Puasa Dan Peningkatan Intelektualitas siswa

Korelasi antara puasa dan peningkatan intelektualitas sepanjang pengetahuan penulis belum diteliti dan digeneralisasi seberapa besar signifikansinya. Bahkan judul di atas menjadi sangat luas dan perlu kiranya dilakukan pembatasan istilah agar apa yang penulis sampaikan lebih fokus.
Jamak kita ketahui bahwa intelektual yang diterjemahkan sebagai kecerdasan dipengaruhi oleh beberapa faktor antara lain faktor genetik, gizi, dan lingkungan. Dan tinggi rendahnya intelektual diukur melalui tes Binet yang dikenal dengan tes IQ. Maka menjadi sangat rancu secara statistik jika puasa dikorelasikan dengan intelektual karena untuk mengetahui mestinya dilakukan pengukuran yang nantinya diketahui ada tidaknya perbedaan skor IQ seseorang sebelum dan sesudah menjalankan puasa.
Judul di atas menjadi lebih bermakna jika poin of view tidak terfokus pada tinggi rendahnya kecerdasan siswa berdasar skor IQ, namun lebih pada kualitas intelektual siswa. Dan jika yang ditekankan adalah kualitas siswa maka indikatornya akan subjektif tergantung pada kapasitas setiap individu, artinya kualitas intelektual di sini bersifat relatif.
Menurut penulis puasa adalah sebuah bentuk laku asketik (prihatin) yang dilakukan oleh seorang muslim karena diwajibkan (puasa Ramadhan) dan atau disunnahkan (puasa senin-kamis, puasa 9 dzulhijah). Bahkan banyak orang yang menjalankan ritual dengan berpuasa di luar dua ketentuan tersebut dengan tujuan tertentu seperti memperoleh kekayaan, memperoleh kedudukan, dan lain sebagainya.
Sesumgguhnya tujuan puasa adalah agar seseorang meningkat derajat ketakwaannya, maka sesungguhnya terjadi pergeseran tujuan jika seseorang berpuasa sekedar untuk kaya, sakti atau berkuasa. Orang yang bertakwa adalah orang yang berilmu sekaligus berakal. Ilmu dekat dengan dunia akademis yang berhubungan dengan intelektual sedangkan akal berkaitan dengan penggunaan nalar, logika, dan metodologi.
Berilmu (kognitif an sich) saja tidaklah cukup karena kehidupan beragama sesungguhnya tidak cukup didekati dengan dunia teori, namun juga realitas empirik bahkan meta realitas yang tak kasat mata. Dengan sinergi keduanya maka individu memiliki kecenderungan untuk berfikir logis dengan ilmu yang dimilikinya sehingga memilih jalan Allah. Dan dengan ilmu dan akal pula penulis mengurai korelasi antara puasa dan intelektualitas siswa.

■ **Lengkapi berikut ini**:
(1) Dalam tulisan tentang puasa dan intelektualitas siswa, dengan tes apa tinggi rendahnya intelektual diukur?
(2) Ketik ulang bagian tulisan tentang puasa dan intelektualitas siswa, mulai dari "Judul di atas menjadi lebih" dan berakhir pada "dan lain sebagainya.".

■ **Bagian data**:
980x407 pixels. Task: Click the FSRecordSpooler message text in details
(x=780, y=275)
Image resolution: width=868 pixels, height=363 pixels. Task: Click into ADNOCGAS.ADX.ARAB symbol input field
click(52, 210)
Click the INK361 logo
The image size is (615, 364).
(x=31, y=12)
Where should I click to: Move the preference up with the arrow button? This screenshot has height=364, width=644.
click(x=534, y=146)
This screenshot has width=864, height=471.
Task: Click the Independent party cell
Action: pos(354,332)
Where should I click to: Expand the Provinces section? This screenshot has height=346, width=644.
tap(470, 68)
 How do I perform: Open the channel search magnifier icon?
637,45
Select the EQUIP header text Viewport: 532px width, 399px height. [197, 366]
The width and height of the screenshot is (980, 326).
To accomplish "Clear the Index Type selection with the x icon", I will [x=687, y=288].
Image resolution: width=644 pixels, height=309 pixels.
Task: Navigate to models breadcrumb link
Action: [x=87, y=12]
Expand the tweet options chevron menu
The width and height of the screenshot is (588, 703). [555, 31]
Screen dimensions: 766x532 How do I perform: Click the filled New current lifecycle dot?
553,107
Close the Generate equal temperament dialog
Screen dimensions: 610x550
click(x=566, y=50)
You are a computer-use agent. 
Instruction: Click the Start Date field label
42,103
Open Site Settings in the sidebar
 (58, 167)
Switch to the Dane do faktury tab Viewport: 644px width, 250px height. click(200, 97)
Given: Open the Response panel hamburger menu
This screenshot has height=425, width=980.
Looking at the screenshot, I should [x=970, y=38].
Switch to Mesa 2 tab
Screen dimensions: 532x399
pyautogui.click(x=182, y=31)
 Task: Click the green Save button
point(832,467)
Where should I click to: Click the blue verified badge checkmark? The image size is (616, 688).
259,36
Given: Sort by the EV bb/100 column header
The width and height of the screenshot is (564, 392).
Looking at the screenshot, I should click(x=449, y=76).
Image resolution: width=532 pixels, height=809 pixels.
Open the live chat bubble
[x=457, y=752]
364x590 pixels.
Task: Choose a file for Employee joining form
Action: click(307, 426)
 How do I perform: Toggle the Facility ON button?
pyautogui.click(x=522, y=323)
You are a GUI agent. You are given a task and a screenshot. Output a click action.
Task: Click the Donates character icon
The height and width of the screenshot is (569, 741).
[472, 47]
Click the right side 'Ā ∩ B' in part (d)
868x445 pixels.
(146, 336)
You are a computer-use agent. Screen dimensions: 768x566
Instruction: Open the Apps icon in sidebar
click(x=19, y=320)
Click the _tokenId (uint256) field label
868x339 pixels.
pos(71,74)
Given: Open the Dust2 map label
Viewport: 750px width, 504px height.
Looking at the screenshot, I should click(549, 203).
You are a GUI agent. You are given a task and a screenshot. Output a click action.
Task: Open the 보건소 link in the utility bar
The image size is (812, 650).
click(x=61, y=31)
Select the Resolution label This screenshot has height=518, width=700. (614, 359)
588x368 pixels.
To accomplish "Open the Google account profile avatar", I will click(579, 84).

■ **Daftar jawaban**:
(1) Dengan tes Binet, yang dikenal sebagai tes IQ.

(2)
Judul di atas menjadi lebih bermakna jika poin of view tidak terfokus pada tinggi rendahnya kecerdasan siswa berdasar skor IQ, namun lebih pada kualitas intelektual siswa. Dan jika yang ditekankan adalah kualitas siswa maka indikatornya akan subjektif tergantung pada kapasitas setiap individu, artinya kualitas intelektual di sini bersifat relatif.
Menurut penulis puasa adalah sebuah bentuk laku asketik (prihatin) yang dilakukan oleh seorang muslim karena diwajibkan (puasa Ramadhan) dan atau disunnahkan (puasa senin-kamis, puasa 9 dzulhijah). Bahkan banyak orang yang menjalankan ritual dengan berpuasa di luar dua ketentuan tersebut dengan tujuan tertentu seperti memperoleh kekayaan, memperoleh kedudukan, dan lain sebagainya.